Los dos soltaron una carcajada. En ese momento, empezó a reconocer perfectamente la vieja argucia de las “manolas”, esa creencia que radicaba en que los machos cedían haciéndolos reír.
–¿Y qué pasa con las mujeres, también son independientes? –preguntó mientras llenaban su copa. El tabernero –un gordo con delantal y sin afeitar– lo miró de soslayo barruntando las intenciones del fuereño. Instintivamente, torció la boca.
–No, ellas, todas, tienen chulo; desde la hembrita que no tiene ni el cuerpo ni la edad, que se pasea por las calles y que nadie se las huele de que se dedica a eso, hasta la loba más vieja, todas tienen a quien rendir cuentas. Uno está solo porque ya está viejo.
–¿Hay extranjeras?
–¿De qué tipo? –el titiritero dejó ver su interés en una comisión posible–. Están de moda las negras. Sabéis que Levante nos surte de ébano, hay hasta para los perros.
–No, me refiero a algo diferente, ¿qué tal las blancas, finlandesas, noruegas… –hizo una pausa, titubeó y agregó–… rusas?

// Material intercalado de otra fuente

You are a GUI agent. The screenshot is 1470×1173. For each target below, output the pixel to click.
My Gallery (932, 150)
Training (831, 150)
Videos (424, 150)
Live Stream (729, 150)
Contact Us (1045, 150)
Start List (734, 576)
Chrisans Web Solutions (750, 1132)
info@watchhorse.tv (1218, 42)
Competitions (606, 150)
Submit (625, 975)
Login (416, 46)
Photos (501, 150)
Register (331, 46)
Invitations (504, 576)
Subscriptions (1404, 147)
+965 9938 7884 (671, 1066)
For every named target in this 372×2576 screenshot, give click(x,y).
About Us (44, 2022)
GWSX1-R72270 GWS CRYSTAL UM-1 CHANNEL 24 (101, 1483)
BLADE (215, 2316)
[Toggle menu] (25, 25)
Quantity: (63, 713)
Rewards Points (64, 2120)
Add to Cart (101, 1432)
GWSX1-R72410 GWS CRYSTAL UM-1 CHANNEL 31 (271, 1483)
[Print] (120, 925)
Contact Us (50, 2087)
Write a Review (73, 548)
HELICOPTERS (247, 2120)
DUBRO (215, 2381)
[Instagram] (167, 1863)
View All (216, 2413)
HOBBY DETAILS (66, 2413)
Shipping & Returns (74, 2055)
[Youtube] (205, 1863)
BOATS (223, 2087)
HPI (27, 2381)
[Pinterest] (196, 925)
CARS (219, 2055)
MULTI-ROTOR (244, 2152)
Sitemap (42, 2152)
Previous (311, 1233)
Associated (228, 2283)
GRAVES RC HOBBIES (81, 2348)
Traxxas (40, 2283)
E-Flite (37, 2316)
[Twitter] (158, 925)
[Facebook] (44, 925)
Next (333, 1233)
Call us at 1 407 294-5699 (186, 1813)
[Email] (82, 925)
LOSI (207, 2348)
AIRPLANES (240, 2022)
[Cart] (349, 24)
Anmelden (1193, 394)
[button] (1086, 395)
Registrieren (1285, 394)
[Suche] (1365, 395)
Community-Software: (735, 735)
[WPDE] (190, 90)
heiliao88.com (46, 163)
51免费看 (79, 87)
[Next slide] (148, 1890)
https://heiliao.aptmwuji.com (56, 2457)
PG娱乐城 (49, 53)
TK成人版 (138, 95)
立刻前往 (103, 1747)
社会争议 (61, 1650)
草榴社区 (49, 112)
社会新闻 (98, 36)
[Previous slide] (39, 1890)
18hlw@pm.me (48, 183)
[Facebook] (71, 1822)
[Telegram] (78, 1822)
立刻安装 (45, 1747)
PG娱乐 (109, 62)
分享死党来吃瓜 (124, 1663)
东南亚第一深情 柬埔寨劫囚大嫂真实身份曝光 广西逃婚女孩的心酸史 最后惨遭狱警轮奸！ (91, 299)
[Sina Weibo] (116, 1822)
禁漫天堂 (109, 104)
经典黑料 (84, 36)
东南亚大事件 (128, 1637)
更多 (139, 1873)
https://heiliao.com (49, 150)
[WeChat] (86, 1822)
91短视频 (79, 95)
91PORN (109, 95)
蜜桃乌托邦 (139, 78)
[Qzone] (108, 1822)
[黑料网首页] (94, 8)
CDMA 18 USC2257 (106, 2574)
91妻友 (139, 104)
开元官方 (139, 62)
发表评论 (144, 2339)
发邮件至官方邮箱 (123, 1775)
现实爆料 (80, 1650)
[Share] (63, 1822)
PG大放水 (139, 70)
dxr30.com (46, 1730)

–Ah. Habláis de hembras finas…
–¿Así les llaman aquí?
–¡Y cómo no, que el chulo que coge una se vuelve rico de la noche a la mañana!
–¿Entonces son caras?
–No, macho, son inalcanzables. Pide lo que quieras, en el rastro te consiguen cognac, relojes rolex, berettas, coca que ni dios ha probado, niñas, kohalas, hasta un tanque, pero una rusa… Mejor pide el coño de Sofía.
–¿Y tú puedes conseguir algo así? –dijo mientras le acercó, como si fuera una servilleta, un billete de doscientos euros. Los ojos de aquel viejo pederasta brillaron en seguida, sin embargo, al pasar algo por su mente, se demudó, aunque guardó el billete.
–No, es muy peligroso. Las mujeres así no son para comemierdas como vos.
–Aún no sabes si este comemierda te puede mandar a una isla griega donde los jovencitos se dan en los árboles, como viñas…
–No, no, en eso, ni por el más macho de los machos, me meto. Os diré algo, cuando uno llega a un lugar preguntando lo que ya de por sí sabe y se le responde lo que esperaba, normalmente, las cosas terminan mal. Aunque las cosas mejoren y parezca que se resolverán, las cosas siempre terminan mal. No hay duda de que todos, tarde o temprano terminaremos por felparla.
En ese momento, el titiritero se retiró de la mesa, tomó sus cosas y, al estrecharle la mano, le dejó una tarjeta. Después salió del lugar con su atado de peleles. De inmediato leyó la tarjeta: “Diversiones Rocambolescas”. Gerente General Pietrov Kuriav, “El Chacal”. Tel. 0333009.
Sacó el teléfono móvil y marcó el número, de inmediato se escuchó una voz con un fuerte acento ruso:
–Sí, habla el Chacal, ¿en qué os puedo servir?